=== Input for this task ===

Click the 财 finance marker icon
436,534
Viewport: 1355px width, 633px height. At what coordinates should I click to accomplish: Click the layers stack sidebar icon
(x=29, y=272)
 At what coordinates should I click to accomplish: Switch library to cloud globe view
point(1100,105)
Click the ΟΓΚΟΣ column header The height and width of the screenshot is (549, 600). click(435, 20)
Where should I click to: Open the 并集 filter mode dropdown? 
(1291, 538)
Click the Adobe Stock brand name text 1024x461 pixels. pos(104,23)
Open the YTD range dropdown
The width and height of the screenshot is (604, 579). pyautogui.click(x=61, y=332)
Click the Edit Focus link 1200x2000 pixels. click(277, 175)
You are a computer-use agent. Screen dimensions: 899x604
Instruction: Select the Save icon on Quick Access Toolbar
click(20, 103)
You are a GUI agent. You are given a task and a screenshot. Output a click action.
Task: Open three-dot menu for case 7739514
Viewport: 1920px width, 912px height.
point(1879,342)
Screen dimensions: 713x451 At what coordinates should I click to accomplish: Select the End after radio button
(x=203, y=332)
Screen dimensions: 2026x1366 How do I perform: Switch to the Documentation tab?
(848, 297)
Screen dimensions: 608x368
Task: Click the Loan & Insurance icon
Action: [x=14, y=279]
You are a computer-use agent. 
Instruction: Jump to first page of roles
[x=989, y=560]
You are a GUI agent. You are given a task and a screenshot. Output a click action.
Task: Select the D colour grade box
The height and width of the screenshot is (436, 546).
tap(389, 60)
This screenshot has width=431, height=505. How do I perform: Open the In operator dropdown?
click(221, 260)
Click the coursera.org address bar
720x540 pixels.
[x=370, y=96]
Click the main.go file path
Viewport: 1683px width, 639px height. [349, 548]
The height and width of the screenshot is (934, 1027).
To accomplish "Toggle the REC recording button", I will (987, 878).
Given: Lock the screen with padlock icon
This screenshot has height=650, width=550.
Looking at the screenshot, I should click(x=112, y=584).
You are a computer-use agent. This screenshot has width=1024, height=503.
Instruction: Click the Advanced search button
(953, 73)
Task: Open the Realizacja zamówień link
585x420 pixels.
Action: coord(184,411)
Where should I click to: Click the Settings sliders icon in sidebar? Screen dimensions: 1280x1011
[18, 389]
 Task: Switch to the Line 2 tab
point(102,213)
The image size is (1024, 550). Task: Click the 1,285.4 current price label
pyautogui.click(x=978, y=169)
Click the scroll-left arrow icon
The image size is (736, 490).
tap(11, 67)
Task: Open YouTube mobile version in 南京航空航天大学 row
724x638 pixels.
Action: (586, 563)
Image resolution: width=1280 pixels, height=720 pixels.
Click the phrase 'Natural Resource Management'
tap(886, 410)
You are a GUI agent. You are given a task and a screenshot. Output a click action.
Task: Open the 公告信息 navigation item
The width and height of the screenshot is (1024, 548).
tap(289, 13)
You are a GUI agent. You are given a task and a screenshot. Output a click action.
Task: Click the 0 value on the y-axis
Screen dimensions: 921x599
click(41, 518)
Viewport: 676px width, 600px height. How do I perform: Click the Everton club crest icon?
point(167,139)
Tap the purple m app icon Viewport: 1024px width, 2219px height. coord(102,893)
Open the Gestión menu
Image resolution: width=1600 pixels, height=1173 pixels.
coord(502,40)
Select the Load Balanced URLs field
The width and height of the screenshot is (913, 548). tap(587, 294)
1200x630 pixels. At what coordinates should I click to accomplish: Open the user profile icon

===

Give the data again. Keep every line identical.

**Task output**
Click the 财 finance marker icon
436,534
Viewport: 1355px width, 633px height. At what coordinates should I click to accomplish: Click the layers stack sidebar icon
(x=29, y=272)
 At what coordinates should I click to accomplish: Switch library to cloud globe view
point(1100,105)
Click the ΟΓΚΟΣ column header The height and width of the screenshot is (549, 600). click(435, 20)
Where should I click to: Open the 并集 filter mode dropdown? 
(1291, 538)
Click the Adobe Stock brand name text 1024x461 pixels. pos(104,23)
Open the YTD range dropdown
The width and height of the screenshot is (604, 579). pyautogui.click(x=61, y=332)
Click the Edit Focus link 1200x2000 pixels. click(277, 175)
You are a computer-use agent. Screen dimensions: 899x604
Instruction: Select the Save icon on Quick Access Toolbar
click(20, 103)
You are a GUI agent. You are given a task and a screenshot. Output a click action.
Task: Open three-dot menu for case 7739514
Viewport: 1920px width, 912px height.
point(1879,342)
Screen dimensions: 713x451 At what coordinates should I click to accomplish: Select the End after radio button
(x=203, y=332)
Screen dimensions: 2026x1366 How do I perform: Switch to the Documentation tab?
(848, 297)
Screen dimensions: 608x368
Task: Click the Loan & Insurance icon
Action: [x=14, y=279]
You are a computer-use agent. 
Instruction: Jump to first page of roles
[x=989, y=560]
You are a GUI agent. You are given a task and a screenshot. Output a click action.
Task: Select the D colour grade box
The height and width of the screenshot is (436, 546).
tap(389, 60)
This screenshot has width=431, height=505. How do I perform: Open the In operator dropdown?
click(221, 260)
Click the coursera.org address bar
720x540 pixels.
[x=370, y=96]
Click the main.go file path
Viewport: 1683px width, 639px height. [349, 548]
The height and width of the screenshot is (934, 1027).
To accomplish "Toggle the REC recording button", I will (987, 878).
Given: Lock the screen with padlock icon
This screenshot has height=650, width=550.
Looking at the screenshot, I should click(x=112, y=584).
You are a computer-use agent. This screenshot has width=1024, height=503.
Instruction: Click the Advanced search button
(953, 73)
Task: Open the Realizacja zamówień link
585x420 pixels.
Action: coord(184,411)
Where should I click to: Click the Settings sliders icon in sidebar? Screen dimensions: 1280x1011
[18, 389]
 Task: Switch to the Line 2 tab
point(102,213)
The image size is (1024, 550). Task: Click the 1,285.4 current price label
pyautogui.click(x=978, y=169)
Click the scroll-left arrow icon
The image size is (736, 490).
tap(11, 67)
Task: Open YouTube mobile version in 南京航空航天大学 row
724x638 pixels.
Action: (586, 563)
Image resolution: width=1280 pixels, height=720 pixels.
Click the phrase 'Natural Resource Management'
tap(886, 410)
You are a GUI agent. You are given a task and a screenshot. Output a click action.
Task: Open the 公告信息 navigation item
The width and height of the screenshot is (1024, 548).
tap(289, 13)
You are a GUI agent. You are given a task and a screenshot. Output a click action.
Task: Click the 0 value on the y-axis
Screen dimensions: 921x599
click(41, 518)
Viewport: 676px width, 600px height. How do I perform: Click the Everton club crest icon?
point(167,139)
Tap the purple m app icon Viewport: 1024px width, 2219px height. coord(102,893)
Open the Gestión menu
Image resolution: width=1600 pixels, height=1173 pixels.
coord(502,40)
Select the Load Balanced URLs field
The width and height of the screenshot is (913, 548). tap(587, 294)
1200x630 pixels. At what coordinates should I click to accomplish: Open the user profile icon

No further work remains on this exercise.